** Opening Provided records block **

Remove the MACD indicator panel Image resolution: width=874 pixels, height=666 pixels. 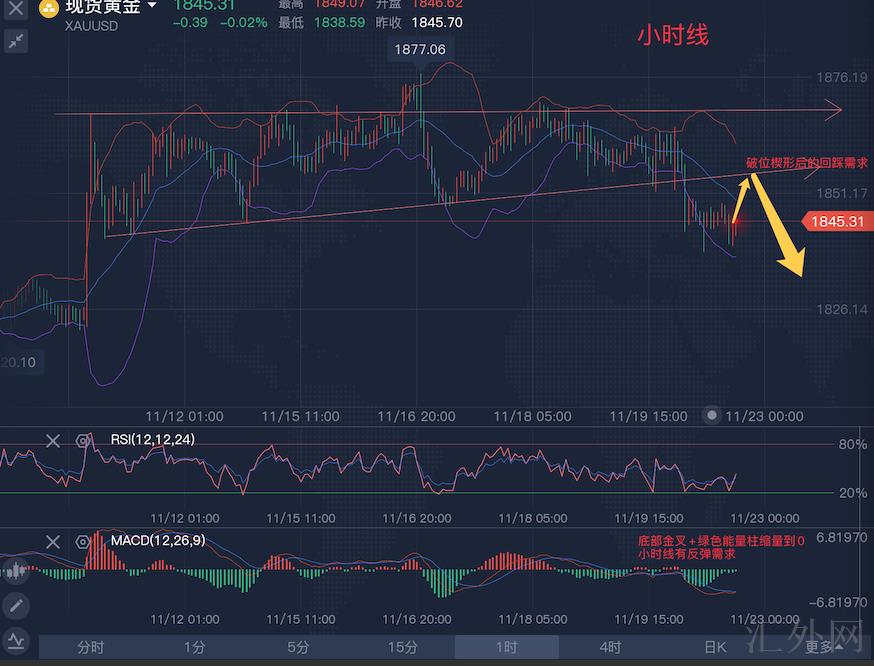point(53,542)
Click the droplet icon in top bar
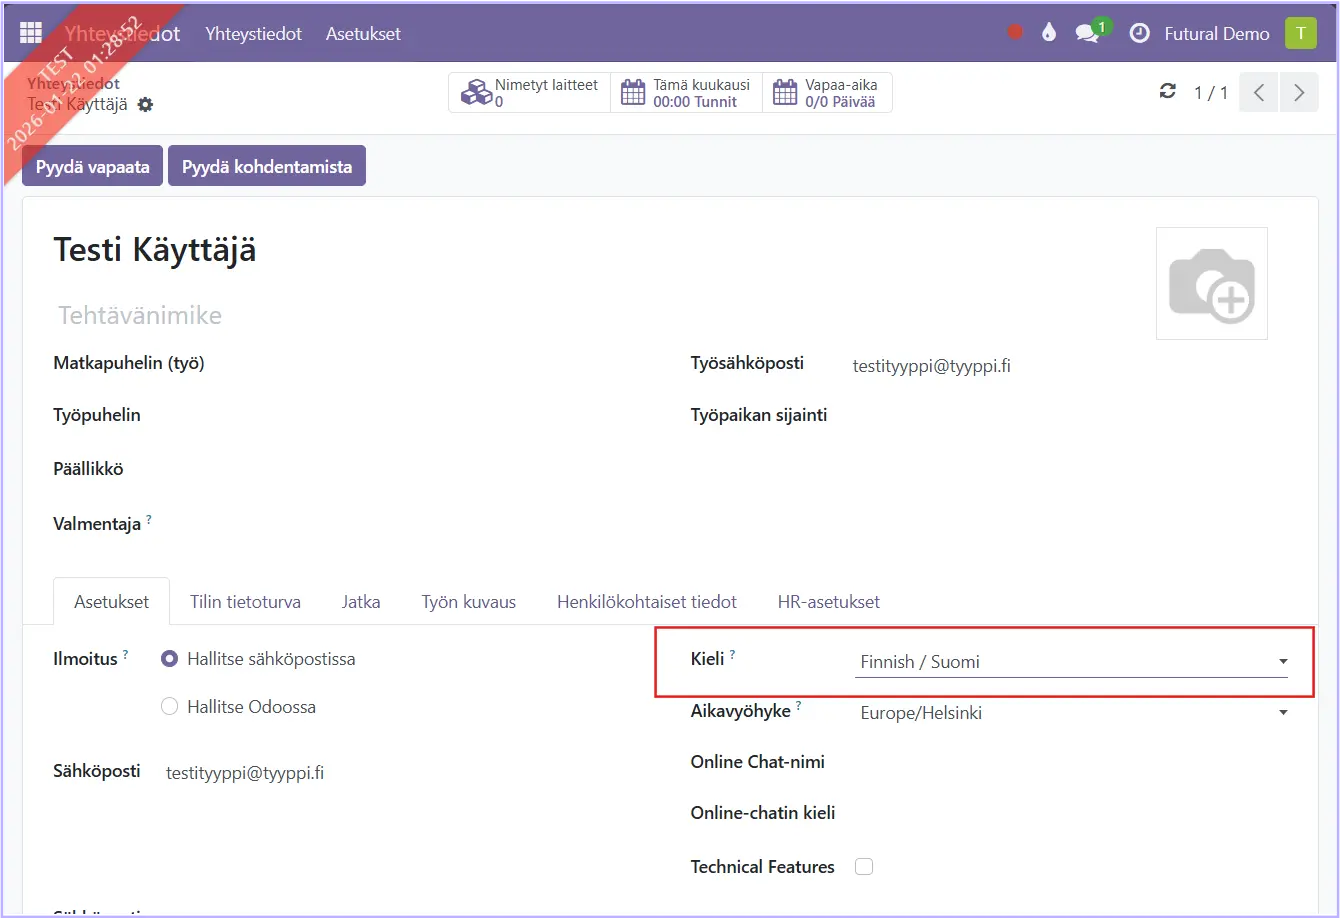1340x918 pixels. tap(1048, 33)
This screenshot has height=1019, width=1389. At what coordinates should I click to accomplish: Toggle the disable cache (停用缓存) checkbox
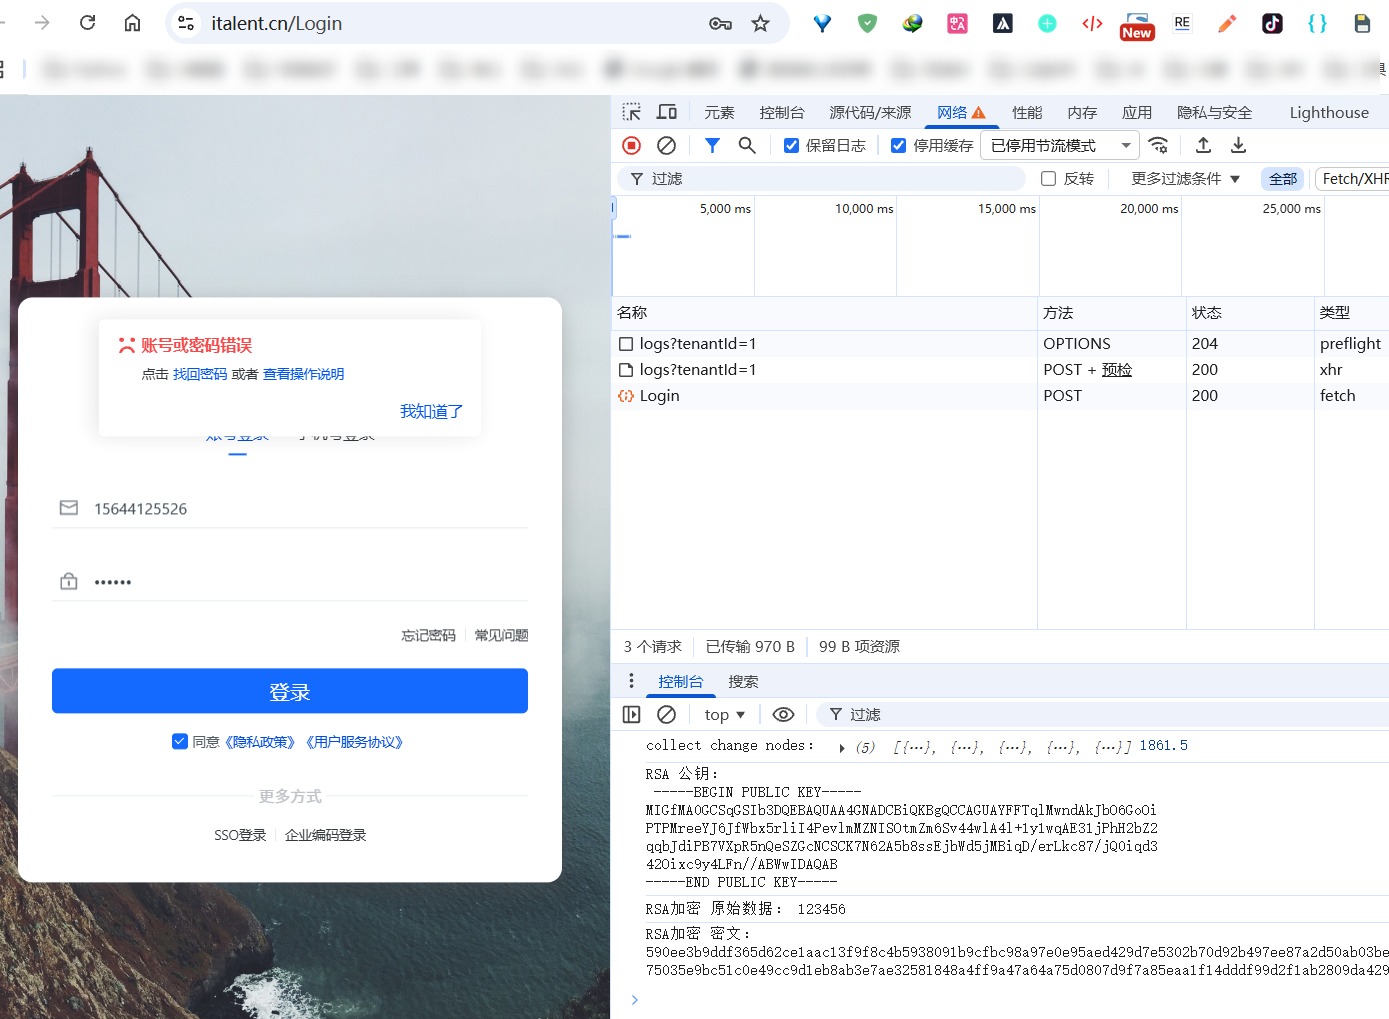point(898,146)

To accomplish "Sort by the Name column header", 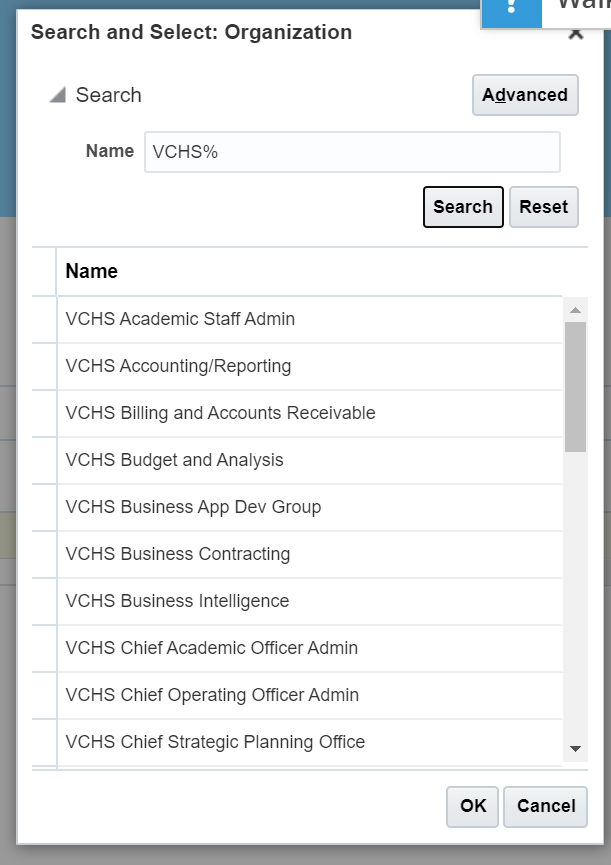I will pyautogui.click(x=92, y=271).
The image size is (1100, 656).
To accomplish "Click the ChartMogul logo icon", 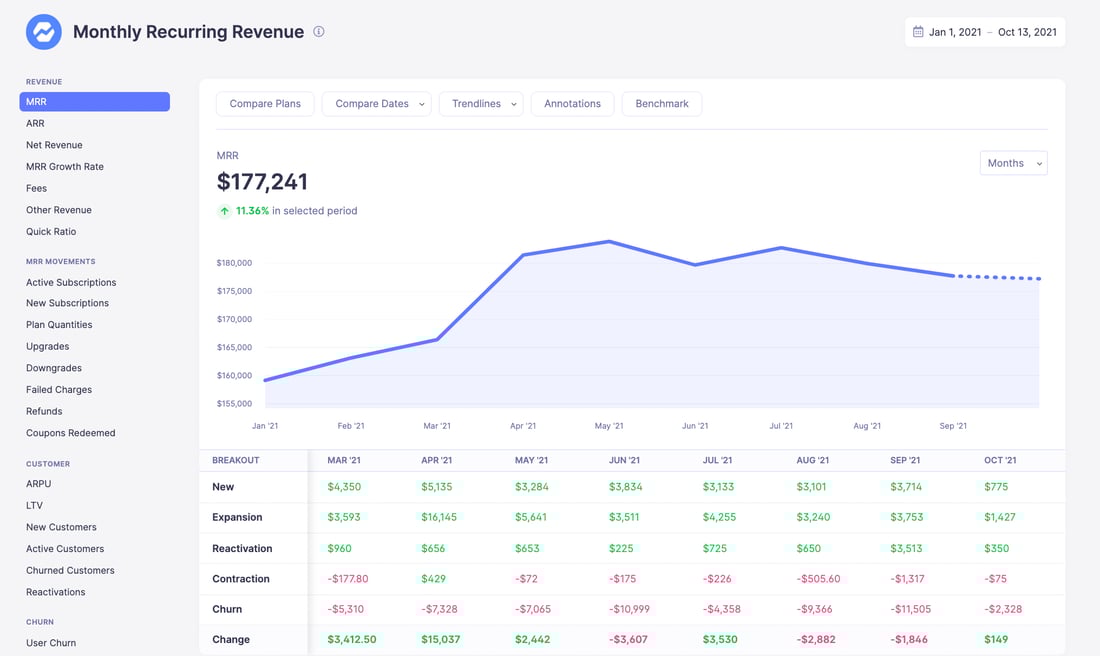I will click(x=42, y=31).
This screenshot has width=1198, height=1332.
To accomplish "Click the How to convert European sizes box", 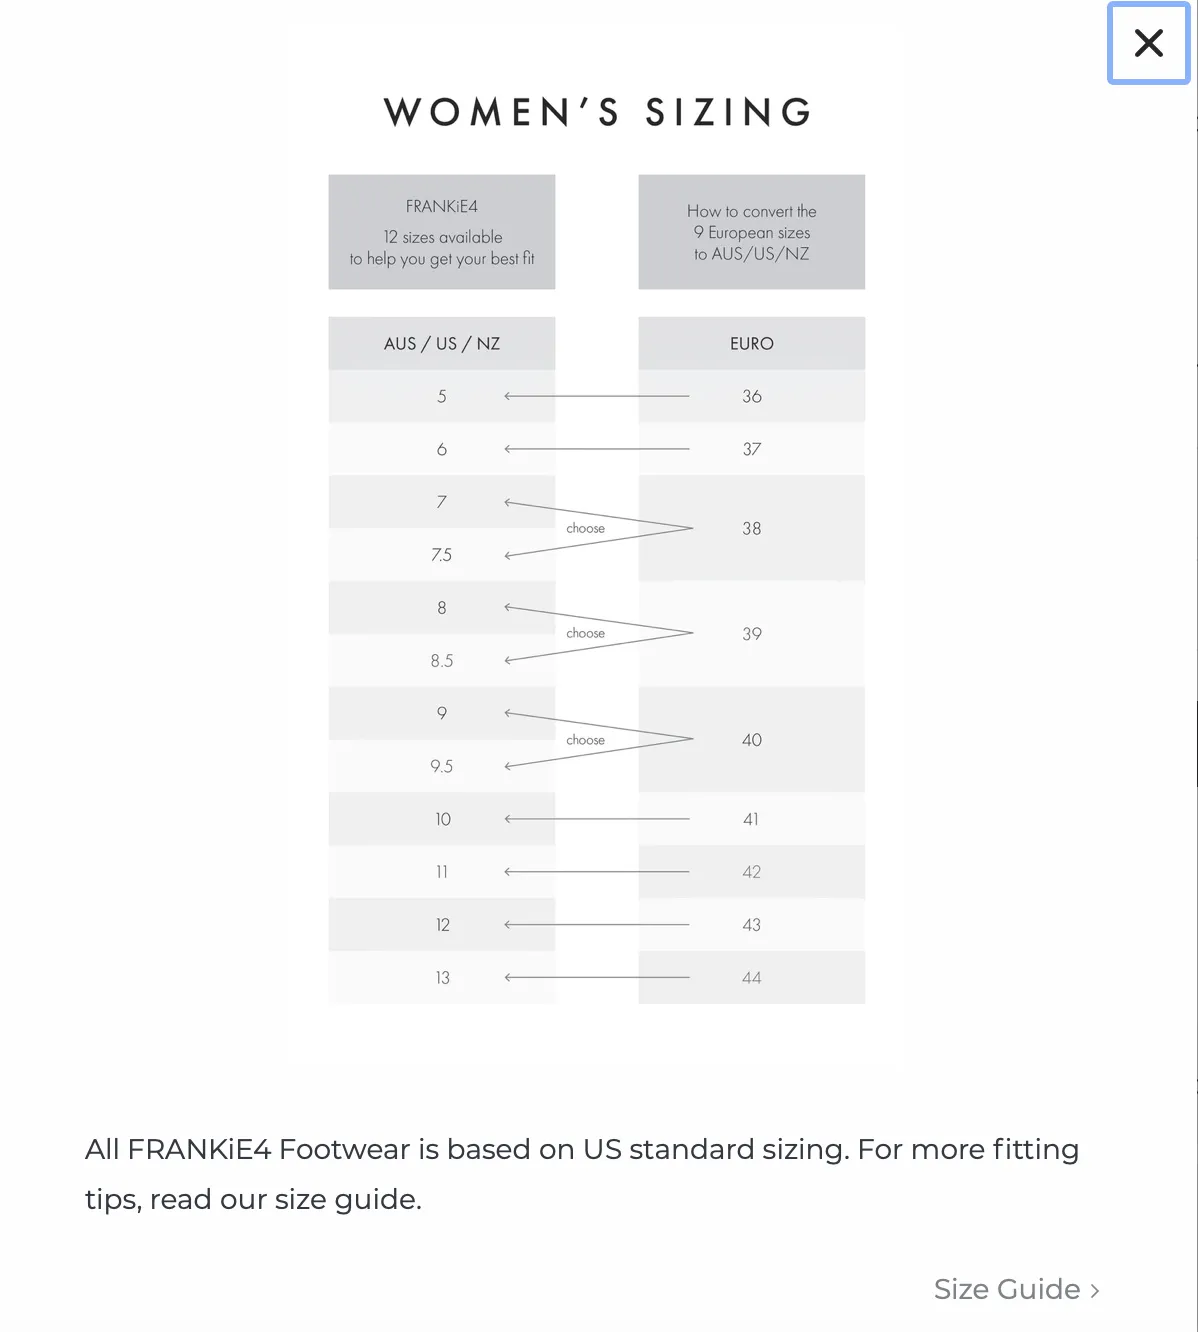I will point(752,232).
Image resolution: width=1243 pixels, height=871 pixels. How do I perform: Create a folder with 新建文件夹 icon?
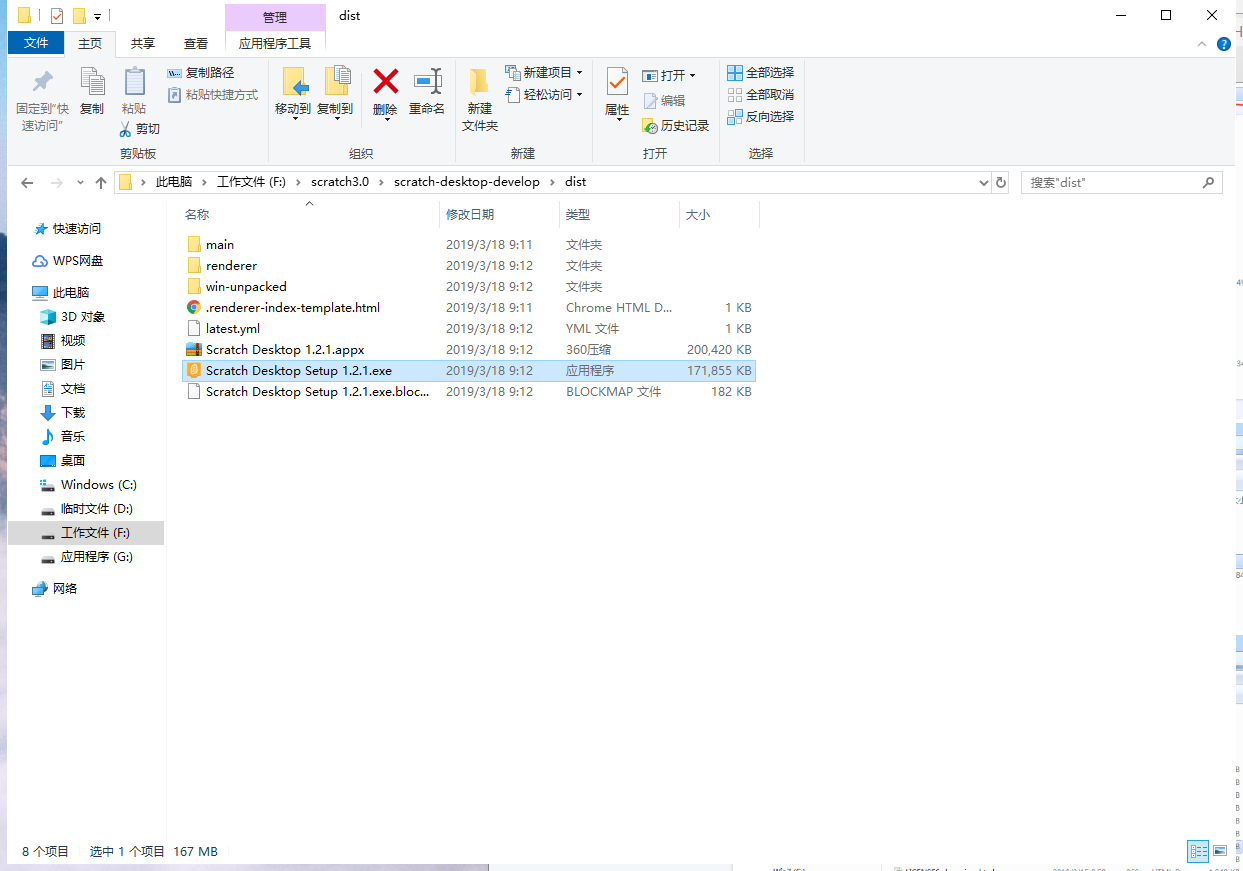(479, 96)
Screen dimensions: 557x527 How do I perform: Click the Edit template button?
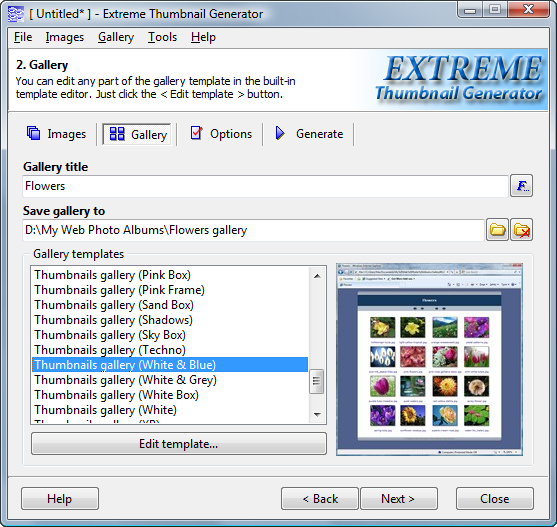coord(179,444)
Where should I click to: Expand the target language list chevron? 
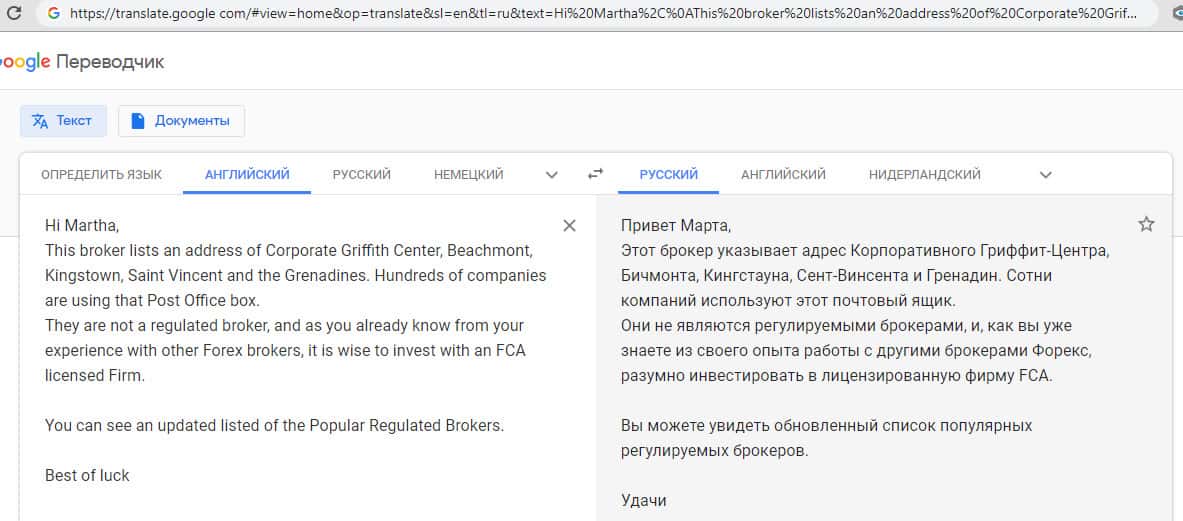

** Closing Provided records block **

● Exercise objective: With the pictures left out, give again exactly the lines from the one that contains "Screen dimensions: 557x527" through the final line of the data above.

● Solution to this exercise:
Screen dimensions: 557x527 How do I perform: Click the Edit template button?
coord(179,444)
Where should I click to: Expand the target language list chevron? 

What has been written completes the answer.